* BEGIN PASSAGE TO READ *
[PATCH] xfs: drain inodegc before quota teardown on mount failure

Zhang Cen posted 1 patch 4 weeks ago
There is a newer version of this series
[PATCH] xfs: drain inodegc before quota teardown on mount failure
Posted by Zhang Cen 4 weeks ago
xfs_mountfs() starts background inodegc before mount completion. If a
later setup step fails, the out_agresv unwind can release the quota
inodes via xfs_qm_unmount_quotas() while m_qflags still leave dqattach
enabled, and the common failure path can destroy mp->m_quotainfo via
xfs_qm_unmount() before the first common inodegc drain.

That leaves two teardown windows for an inodegc worker that resumes
xfs_inactive(): dqget can still need qi_*quotaip after
xfs_qm_unmount_quotas(), and the quota cache lookup still dereferences
mp->m_quotainfo until xfs_qm_unmount() finishes. Normal unmount and the
quotacheck abort path already drain inodegc before those teardown
stages.

Fix this by draining inodegc twice on the mount failure path: once on
out_agresv before dropping AG reservations and calling
xfs_qm_unmount_quotas(), and again on the common teardown path before
xfs_qm_unmount(). Keep xfs_unmount_flush_inodes() in place afterwards so
that reclaim queued by quota, realtime, root, or metadir teardown still
runs after xfs_qm_unmount() releases quota inodes on partially
initialized mounts.

The buggy scenario involves two paths, with each column showing the order
within that path:

path A label: mount failure unwind      path B label: inodegc worker
1. xfs_mountfs() starts inodegc and     1. Recovery or eviction leaves an
   later jumps into out_agresv.            ordinary inode queued for
                                           background inactivation.
2. out_agresv used to reach             2. xfs_inodegc_worker() runs
   xfs_qm_unmount_quotas(), which          xfs_inactive() on that inode.
   releases qi_*quotaip while           3. xfs_inactive() calls
   m_qflags still allow dqattach.          xfs_qm_dqattach().
3. The common unwind later reached      4. dqattach follows m_qflags into
   xfs_qm_unmount(), which purged          dqget, which may need the quota
   dquots and destroyed                    inodes and mp->m_quotainfo being
   mp->m_quotainfo.                        torn down by the unwind.
4. The first common inodegc drain
   used to happen only after quota
   teardown had started.

Sanitizer validation reported:
general protection fault
Call trace:
  xfs_qm_dqget_cache_lookup() (?:?)
  trace_function() (kernel/trace/trace.h:806)
  xfs_qm_dqget_inode() (?:?)
  ring_buffer_unlock_commit() (kernel/trace/ring_buffer.c:4306)
  xfs_qm_dqattach_locked() (?:?)
  srso_alias_return_thunk() (arch/x86/include/asm/nospec-branch.h:375)
* END PASSAGE TO READ *
**EXERCISE INSTRUCTIONS:**
1. In the XFS patch text, condense the paragraph beginning "Fix this by draining inodegc twice" into a short bulleted list that keeps its main facts.
2. Write what comes next in the XFS patch text, picking up after its final line.
The lines after this point come from an unrelated source.
* BEGIN DATA EXCERPT *
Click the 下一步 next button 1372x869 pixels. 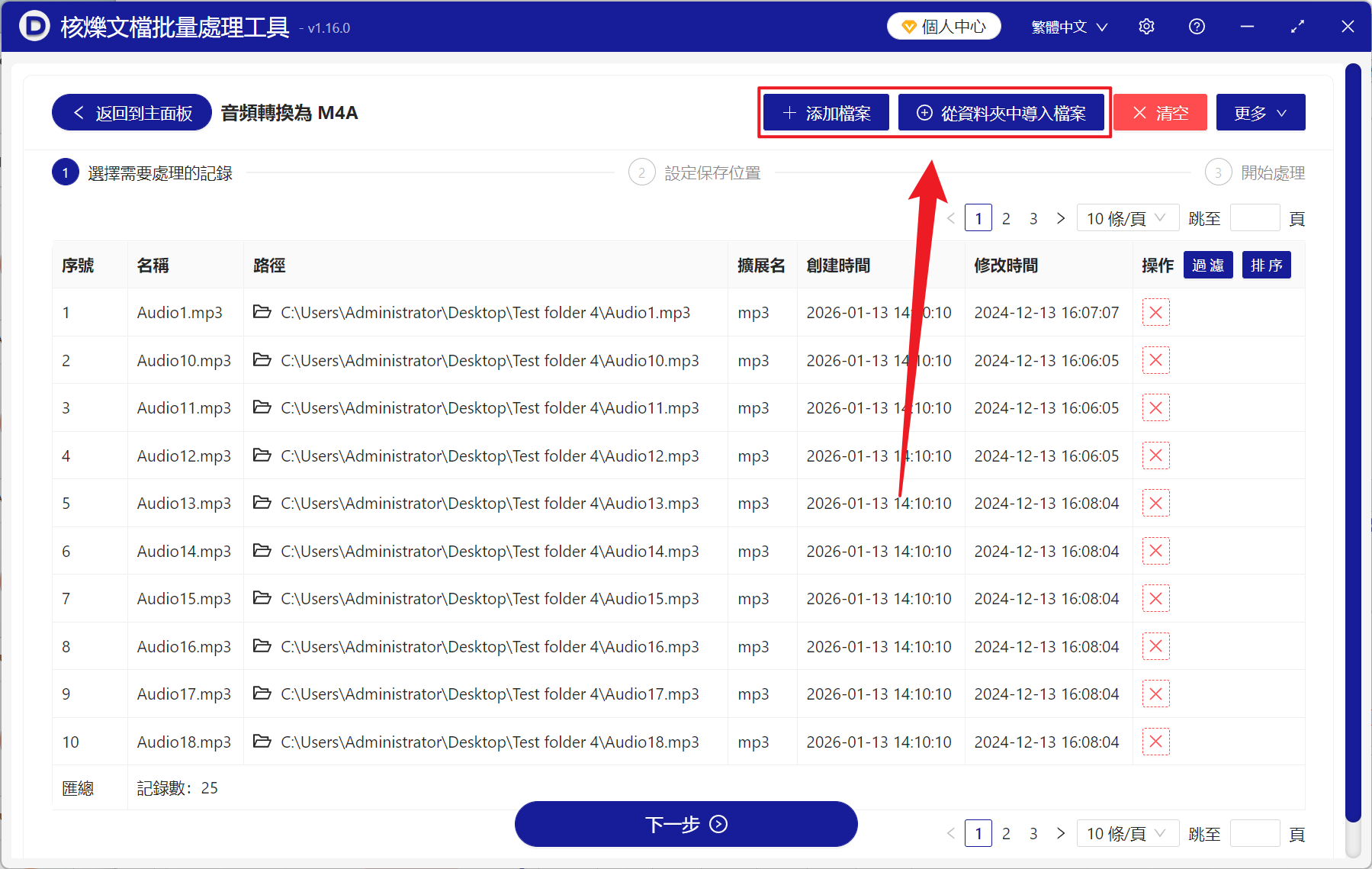[x=686, y=824]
* END DATA EXCERPT *
**SET OF ANSWERS:**
1.
The mount failure path drains inodegc twice:
- On out_agresv, before AG reservations are dropped and xfs_qm_unmount_quotas() is called.
- On the common teardown path, before xfs_qm_unmount().
- xfs_unmount_flush_inodes() stays in place afterward. This ensures that reclaim queued by quota, realtime, root, or metadir teardown still runs after xfs_qm_unmount() releases quota inodes on partially initialized mounts.

2.
  xfs_qm_dqattach() (?:?)
  xfs_free_eofblocks() (?:?)
  xfs_inactive() (?:?)
  xfs_inodegc_worker() (?:?)
  process_one_work() (kernel/workqueue.c:3200)
  worker_thread() (?:?)
  kthread() (?:?)
  _raw_spin_unlock_irq() (kernel/locking/spinlock.c:204)
  ret_from_fork() (?:?)
  __switch_to() (?:?)
  ret_from_fork_asm() (?:?)

Fixes: ab23a7768739 ("xfs: per-cpu deferred inode inactivation queues")

Signed-off-by: Zhang Cen <rollkingzzc@gmail.com>

---
diff --git a/fs/xfs/xfs_mount.c b/fs/xfs/xfs_mount.c
index b24195f570cd..e8a870482d1a 100644
--- a/fs/xfs/xfs_mount.c
+++ b/fs/xfs/xfs_mount.c
@@ -1228,6 +1228,12 @@ xfs_mountfs(
 	return 0;
 
  out_agresv:
+	/*
+	 * Drain ordinary inodegc before we drop per-AG reservations or tear
+	 * down quota state.  Background inactivation can still attach dquots
+	 * here, and dqget can still need the quota inodes.
+	 */
+	xfs_inodegc_flush(mp);
 	xfs_fs_unreserve_ag_blocks(mp);
 	xfs_qm_unmount_quotas(mp);
 	if (xfs_has_zoned(mp))
@@ -1236,24 +1242,25 @@ xfs_mountfs(
 	xfs_rtunmount_inodes(mp);
  out_rele_rip:
 	xfs_irele(rip);
-	/* Clean out dquots that might be in memory after quotacheck. */
-	xfs_qm_unmount(mp);
  out_free_metadir:
 	if (mp->m_metadirip)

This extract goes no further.